Here's the crazy speech we had to memorize and recite whenever we encountered a senior:

    Almight and glorious seniors of ’66 we the lowest scum that have ever walked the face of the earth fall prostrate at they feet and beg for they gracious, glorified, and wise indulgence.

    We comprehend that we, who are so wanton, grotesque, insulate, and lugubrious in our unscrupulous and invalid acts, are unwarrantable of they great and valuable insight.

    But we in our infinitesimal insignificance ask that you overlook our suodilaepxecitsiligarficalrepus and allow us to lie prone in the light of thy insight and power.

Karen H., Cathy R., Leslie D., and Janice R.
October 1965
Pavillion High School
Pavillion, WY

This is the only photo I have of that crazy day: it was taken in Study Hall.
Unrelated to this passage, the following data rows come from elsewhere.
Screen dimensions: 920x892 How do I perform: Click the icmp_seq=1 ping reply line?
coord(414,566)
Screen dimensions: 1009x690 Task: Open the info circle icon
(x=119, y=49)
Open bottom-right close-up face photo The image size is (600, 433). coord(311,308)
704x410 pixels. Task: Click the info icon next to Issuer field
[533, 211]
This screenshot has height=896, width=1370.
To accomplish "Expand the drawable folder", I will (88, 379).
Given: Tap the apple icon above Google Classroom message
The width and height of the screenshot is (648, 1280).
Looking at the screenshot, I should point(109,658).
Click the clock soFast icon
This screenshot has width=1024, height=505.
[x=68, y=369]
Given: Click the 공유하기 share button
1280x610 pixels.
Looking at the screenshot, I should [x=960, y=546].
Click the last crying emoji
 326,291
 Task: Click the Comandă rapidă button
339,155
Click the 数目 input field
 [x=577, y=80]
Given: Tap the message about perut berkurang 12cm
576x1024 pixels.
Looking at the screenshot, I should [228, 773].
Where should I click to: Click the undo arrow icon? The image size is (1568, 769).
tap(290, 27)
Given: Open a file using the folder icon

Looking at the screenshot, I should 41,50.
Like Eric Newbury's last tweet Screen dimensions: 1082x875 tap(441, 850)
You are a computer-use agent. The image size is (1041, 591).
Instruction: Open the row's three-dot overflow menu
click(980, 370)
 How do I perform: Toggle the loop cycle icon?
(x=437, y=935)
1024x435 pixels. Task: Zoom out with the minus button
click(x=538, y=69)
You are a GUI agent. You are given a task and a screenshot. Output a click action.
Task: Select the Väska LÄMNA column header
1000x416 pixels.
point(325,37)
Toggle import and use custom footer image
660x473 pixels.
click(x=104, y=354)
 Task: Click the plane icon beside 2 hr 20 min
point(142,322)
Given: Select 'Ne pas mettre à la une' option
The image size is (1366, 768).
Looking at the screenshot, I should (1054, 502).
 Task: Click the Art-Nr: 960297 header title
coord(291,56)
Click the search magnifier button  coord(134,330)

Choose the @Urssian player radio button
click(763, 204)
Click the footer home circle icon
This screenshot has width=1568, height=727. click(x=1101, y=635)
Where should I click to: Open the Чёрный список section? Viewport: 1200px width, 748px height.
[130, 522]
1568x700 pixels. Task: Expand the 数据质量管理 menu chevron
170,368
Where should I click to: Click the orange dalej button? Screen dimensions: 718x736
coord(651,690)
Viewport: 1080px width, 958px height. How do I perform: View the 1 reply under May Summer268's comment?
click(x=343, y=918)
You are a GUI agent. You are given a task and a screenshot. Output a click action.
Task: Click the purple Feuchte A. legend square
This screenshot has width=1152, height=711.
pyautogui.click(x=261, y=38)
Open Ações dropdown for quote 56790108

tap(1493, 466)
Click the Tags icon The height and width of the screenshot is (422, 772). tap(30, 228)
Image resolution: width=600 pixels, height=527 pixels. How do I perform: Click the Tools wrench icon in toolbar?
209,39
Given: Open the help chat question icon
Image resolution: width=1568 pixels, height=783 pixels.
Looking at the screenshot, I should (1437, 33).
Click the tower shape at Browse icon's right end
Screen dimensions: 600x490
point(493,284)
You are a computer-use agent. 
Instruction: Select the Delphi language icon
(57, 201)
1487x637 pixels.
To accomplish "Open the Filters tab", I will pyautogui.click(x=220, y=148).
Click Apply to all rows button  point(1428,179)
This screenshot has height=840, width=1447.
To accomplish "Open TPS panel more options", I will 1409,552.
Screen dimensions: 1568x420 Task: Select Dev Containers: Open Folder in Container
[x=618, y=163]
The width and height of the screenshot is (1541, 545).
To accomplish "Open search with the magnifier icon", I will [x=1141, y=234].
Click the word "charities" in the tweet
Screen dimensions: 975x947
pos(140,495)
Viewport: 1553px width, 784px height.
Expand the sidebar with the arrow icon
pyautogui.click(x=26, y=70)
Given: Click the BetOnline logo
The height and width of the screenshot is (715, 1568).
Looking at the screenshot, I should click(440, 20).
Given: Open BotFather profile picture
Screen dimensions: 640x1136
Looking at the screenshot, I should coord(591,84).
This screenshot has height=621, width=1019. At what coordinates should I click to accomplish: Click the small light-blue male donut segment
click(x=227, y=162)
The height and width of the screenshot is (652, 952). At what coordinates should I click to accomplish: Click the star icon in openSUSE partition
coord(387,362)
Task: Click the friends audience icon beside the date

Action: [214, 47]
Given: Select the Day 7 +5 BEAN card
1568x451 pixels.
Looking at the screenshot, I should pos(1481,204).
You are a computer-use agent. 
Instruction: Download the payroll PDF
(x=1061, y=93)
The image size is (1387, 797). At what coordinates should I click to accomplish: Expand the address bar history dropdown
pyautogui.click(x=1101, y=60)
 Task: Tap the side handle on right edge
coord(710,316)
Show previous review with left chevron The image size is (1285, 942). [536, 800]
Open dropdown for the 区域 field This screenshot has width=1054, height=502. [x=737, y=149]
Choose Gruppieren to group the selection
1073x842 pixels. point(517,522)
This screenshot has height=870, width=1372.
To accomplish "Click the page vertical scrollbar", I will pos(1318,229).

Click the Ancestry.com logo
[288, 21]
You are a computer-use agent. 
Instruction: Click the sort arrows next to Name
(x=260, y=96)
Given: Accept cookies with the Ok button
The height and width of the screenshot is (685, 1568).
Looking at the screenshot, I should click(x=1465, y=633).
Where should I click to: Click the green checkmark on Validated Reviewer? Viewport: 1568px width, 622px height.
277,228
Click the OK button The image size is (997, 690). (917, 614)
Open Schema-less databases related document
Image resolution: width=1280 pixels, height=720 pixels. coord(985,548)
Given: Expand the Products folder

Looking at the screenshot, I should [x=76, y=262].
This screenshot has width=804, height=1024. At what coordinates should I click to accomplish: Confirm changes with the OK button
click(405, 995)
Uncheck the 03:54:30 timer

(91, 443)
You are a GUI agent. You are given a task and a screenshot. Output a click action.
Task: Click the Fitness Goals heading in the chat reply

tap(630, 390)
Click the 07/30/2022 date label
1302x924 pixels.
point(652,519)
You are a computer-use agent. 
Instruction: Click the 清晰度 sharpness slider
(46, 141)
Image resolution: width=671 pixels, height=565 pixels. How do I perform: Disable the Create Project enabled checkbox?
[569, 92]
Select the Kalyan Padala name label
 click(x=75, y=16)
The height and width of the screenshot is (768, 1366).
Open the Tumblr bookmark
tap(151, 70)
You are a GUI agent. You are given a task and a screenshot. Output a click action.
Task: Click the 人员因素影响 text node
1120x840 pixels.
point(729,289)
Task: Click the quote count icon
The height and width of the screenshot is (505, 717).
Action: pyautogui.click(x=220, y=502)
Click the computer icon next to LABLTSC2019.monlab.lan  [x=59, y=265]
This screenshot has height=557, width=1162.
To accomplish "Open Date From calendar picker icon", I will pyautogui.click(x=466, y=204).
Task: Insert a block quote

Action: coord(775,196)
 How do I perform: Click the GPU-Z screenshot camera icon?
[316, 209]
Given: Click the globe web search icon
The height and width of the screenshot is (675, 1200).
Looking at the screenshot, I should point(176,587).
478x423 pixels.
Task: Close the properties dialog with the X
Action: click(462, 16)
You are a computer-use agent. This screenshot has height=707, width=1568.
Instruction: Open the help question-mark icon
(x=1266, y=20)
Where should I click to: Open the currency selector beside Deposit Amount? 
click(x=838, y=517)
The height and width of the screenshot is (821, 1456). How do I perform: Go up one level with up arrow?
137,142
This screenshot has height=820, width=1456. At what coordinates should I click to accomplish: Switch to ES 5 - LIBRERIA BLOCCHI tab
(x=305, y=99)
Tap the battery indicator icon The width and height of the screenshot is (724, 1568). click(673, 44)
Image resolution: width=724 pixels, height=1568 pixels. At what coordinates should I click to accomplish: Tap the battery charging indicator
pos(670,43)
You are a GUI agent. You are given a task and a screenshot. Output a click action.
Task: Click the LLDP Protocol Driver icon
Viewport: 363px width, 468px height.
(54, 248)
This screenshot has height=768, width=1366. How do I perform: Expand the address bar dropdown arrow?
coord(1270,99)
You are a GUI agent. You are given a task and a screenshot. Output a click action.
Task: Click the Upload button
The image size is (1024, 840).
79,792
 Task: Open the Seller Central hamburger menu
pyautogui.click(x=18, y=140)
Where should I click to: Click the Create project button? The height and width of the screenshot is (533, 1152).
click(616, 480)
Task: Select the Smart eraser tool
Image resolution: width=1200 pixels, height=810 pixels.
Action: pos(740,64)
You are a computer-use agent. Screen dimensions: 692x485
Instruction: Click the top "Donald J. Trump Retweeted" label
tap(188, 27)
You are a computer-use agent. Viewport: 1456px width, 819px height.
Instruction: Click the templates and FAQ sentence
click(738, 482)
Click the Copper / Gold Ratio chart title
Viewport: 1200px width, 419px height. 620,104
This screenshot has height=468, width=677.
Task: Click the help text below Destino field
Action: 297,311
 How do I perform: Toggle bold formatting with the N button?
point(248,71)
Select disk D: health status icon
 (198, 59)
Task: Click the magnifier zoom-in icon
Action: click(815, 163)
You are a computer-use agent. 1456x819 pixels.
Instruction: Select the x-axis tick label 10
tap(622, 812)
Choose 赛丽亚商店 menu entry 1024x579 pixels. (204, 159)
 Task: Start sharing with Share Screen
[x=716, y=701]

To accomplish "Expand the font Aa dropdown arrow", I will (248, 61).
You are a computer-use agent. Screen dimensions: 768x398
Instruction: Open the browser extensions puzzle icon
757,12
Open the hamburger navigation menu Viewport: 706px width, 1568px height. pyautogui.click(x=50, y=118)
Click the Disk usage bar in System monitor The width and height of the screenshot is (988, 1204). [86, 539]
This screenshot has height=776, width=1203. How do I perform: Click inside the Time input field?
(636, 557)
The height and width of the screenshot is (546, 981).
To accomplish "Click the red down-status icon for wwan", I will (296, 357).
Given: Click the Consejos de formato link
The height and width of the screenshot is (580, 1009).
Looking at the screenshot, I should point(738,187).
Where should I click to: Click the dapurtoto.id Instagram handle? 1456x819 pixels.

In addition to the crazy dress day and the speech, the seniors held a Kangaroo Court in the evening. It was a fun activity: no one got carried away, and no one was hurt.

Did your school allow Freshman Initiation?


Friday, October 9, 2015

Foreign Friday

along hiking trail to Lake Towada
Northern Japan
Autumn 1979
The trails to Lake Towada were gorgeous when the trees were showing some color. Some previous posts about this area can be seen here.

Thursday, October 8, 2015

Snow Fence

Windward side of wood snow fence
near Casper, WY
September 2015
It's no secret that the wind blows and even howls sometimes in Wyoming, especially in the Winter. When there is snow on the ground (even minute bits) it blows and drifts across roads, causing hazardous driving conditions.

wooden snow fence near Casper, WY
September 2015
In an attempt to control the drifting snow, the highway department places snow fences in those areas. Sometimes the fences run for miles and in other places they can be parallel to each other. The snow passes through the fence and forms a huge drift on the leeward side of the fence.
Aluminum snow fence on South Pass
note the rows of fencing in this high wind area
September 2015
In the past, most snow fences were made of wood, but now, many are aluminum. One area of South Pass has a unique rock snow fence. I can't imagine the effort that it took to build that fence.

Along Interstate 25 in southeast Wyoming north of Chugwater and north of Cheyenne, the highway department, several years ago, planted trees near the wooden and aluminum snow fences. As the trees grew the regular fencing was removed and now the trees act as a "natural" snow fence.
Rock snow fence
South Pass
September 2015

Snow fences are useful and necessary during a windy Wyoming winter.